**Requirements:**
1. Reproduce the passage of the vector-lowering text starting with "The insert_subvector" and going on through "attribute).".
2. Write what comes next in the text on lowering fixed-length vectors and VP intrinsics, picking up after its final sentence.

**Extract:**
###

The insert_subvector
and extract_subvector
nodes responsible for wrapping and unwrapping will get combined away, and eventually we will lower all fixed-length vector types to scalable. Note that fixed-length vectors at the interface of a function are passed in a scalable vector container.
Note
The only insert_subvector
and extract_subvector
nodes that make it through lowering are those that can be performed as an exact subregister insert or extract. This means that any fixed-length vector insert_subvector
and extract_subvector
nodes that aren’t legalized must lie on a register group boundary, so the exact VLEN must be known at compile time (i.e., compiled with -mrvv-vector-bits=zvl
or -mllvm -riscv-v-vector-bits-max=VLEN
, or have an exact vscale_range
attribute).
Vector predication intrinsics¶
VP intrinsics also get custom lowered via VL nodes.

###

**Stored data:**
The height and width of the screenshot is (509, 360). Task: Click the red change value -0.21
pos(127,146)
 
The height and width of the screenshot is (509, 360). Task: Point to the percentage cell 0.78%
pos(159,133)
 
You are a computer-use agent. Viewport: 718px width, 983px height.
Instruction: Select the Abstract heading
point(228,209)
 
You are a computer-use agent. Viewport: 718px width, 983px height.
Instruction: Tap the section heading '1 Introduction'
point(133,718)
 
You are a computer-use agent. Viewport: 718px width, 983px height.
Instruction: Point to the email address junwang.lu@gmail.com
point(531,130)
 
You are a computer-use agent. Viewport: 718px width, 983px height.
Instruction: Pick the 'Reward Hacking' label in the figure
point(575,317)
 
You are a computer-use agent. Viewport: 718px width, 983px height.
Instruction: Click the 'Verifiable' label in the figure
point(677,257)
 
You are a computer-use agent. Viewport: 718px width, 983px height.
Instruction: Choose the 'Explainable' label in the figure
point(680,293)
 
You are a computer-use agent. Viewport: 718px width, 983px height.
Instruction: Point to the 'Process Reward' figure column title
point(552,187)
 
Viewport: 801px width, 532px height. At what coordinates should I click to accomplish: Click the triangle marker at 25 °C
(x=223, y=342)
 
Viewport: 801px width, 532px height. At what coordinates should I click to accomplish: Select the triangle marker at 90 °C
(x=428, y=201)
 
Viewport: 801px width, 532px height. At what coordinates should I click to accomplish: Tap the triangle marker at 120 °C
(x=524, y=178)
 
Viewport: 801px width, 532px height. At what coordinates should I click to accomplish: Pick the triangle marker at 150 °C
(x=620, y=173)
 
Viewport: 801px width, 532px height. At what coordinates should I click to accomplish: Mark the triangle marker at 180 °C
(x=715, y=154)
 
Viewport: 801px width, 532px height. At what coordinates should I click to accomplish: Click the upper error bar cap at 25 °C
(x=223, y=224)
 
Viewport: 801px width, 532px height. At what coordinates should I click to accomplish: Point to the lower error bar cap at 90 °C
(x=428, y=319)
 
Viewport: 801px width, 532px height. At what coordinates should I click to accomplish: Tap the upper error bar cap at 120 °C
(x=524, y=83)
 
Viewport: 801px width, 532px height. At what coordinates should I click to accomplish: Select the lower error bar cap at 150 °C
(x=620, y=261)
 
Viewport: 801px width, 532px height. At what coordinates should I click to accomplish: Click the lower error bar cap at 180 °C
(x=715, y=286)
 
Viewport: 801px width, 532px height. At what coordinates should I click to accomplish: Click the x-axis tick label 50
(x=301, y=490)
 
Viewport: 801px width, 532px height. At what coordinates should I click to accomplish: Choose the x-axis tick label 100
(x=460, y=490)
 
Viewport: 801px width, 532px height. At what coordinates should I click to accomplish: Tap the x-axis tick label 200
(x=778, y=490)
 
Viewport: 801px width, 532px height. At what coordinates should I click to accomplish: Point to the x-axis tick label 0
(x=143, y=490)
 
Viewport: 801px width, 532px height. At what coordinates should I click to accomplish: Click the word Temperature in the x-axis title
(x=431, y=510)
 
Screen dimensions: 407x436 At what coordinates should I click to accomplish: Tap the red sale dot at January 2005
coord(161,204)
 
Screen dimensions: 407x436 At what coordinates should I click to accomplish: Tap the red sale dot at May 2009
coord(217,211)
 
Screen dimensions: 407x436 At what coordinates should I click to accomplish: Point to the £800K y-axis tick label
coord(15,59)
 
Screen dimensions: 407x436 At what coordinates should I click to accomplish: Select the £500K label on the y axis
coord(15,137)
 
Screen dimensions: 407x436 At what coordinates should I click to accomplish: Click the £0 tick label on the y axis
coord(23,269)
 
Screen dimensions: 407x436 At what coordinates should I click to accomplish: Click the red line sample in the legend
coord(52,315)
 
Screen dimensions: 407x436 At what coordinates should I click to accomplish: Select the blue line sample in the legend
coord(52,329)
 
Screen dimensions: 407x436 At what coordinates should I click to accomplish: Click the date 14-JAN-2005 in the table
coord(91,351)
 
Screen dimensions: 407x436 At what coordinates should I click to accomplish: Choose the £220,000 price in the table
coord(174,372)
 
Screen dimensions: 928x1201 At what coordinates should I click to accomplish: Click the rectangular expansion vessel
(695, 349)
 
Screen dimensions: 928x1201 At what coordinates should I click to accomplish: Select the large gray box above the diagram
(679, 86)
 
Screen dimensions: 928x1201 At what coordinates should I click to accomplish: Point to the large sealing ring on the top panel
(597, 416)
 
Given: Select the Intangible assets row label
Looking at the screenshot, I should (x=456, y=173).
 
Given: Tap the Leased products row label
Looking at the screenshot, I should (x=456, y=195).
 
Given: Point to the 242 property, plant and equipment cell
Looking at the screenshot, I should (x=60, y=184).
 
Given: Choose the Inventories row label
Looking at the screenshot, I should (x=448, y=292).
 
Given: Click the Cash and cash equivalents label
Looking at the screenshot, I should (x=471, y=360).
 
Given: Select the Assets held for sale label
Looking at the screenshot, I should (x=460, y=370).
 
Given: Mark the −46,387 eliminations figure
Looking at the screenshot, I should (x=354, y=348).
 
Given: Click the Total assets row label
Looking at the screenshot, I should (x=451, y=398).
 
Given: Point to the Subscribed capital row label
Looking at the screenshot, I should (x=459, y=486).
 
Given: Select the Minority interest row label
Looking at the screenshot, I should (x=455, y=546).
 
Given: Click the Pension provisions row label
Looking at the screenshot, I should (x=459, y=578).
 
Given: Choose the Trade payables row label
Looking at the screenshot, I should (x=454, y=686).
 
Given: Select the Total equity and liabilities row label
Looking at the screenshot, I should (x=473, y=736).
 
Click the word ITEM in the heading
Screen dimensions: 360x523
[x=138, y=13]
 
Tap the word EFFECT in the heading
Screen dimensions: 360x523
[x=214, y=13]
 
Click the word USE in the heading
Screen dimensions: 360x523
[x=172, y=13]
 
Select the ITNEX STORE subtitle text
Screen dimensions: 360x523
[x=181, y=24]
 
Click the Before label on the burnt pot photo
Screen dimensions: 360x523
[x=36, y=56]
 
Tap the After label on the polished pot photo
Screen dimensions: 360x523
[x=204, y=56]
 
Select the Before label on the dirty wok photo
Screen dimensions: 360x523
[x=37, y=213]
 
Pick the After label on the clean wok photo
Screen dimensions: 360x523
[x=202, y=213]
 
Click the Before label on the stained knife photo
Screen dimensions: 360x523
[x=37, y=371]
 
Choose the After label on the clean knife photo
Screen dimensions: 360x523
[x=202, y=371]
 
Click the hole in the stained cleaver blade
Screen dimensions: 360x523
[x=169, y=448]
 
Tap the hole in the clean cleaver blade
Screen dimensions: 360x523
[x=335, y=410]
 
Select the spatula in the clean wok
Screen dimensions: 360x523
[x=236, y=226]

###

**Answers:**
1.
The insert_subvector
and extract_subvector
nodes responsible for wrapping and unwrapping will get combined away, and eventually we will lower all fixed-length vector types to scalable. Note that fixed-length vectors at the interface of a function are passed in a scalable vector container.
Note
The only insert_subvector
and extract_subvector
nodes that make it through lowering are those that can be performed as an exact subregister insert or extract. This means that any fixed-length vector insert_subvector
and extract_subvector
nodes that aren’t legalized must lie on a register group boundary, so the exact VLEN must be known at compile time (i.e., compiled with -mrvv-vector-bits=zvl
or -mllvm -riscv-v-vector-bits-max=VLEN
, or have an exact vscale_range
attribute).

2.
t12: nxv2i32 = vp_add t2, t4, t6, Constant:i64<8>
// is custom lowered to:
t18: nxv2i32 = RISCVISD::ADD_VL t2, t4, undef:nxv2i32, t6, Constant:i64<8>
The VP EVL and mask are used for the VL node’s AVL and mask respectively, whilst the passthru is set to undef
.
Instruction selection¶
vl
and vtype
need to be configured correctly, so we can’t just directly select the underlying vector MachineInstr
. Instead pseudo instructions are selected, which carry the extra information needed to emit the necessary vsetvli
s later.
%c:vrm2 = PseudoVADD_VV_M2 %passthru:vrm2(tied-def 0), %a:vrm2, %b:vrm2, %vl:gpr, 5 /*sew*/, 3 /*policy*/
Each vector instruction has multiple pseudo instructions defined in RISCVInstrInfoVPseudos.td
.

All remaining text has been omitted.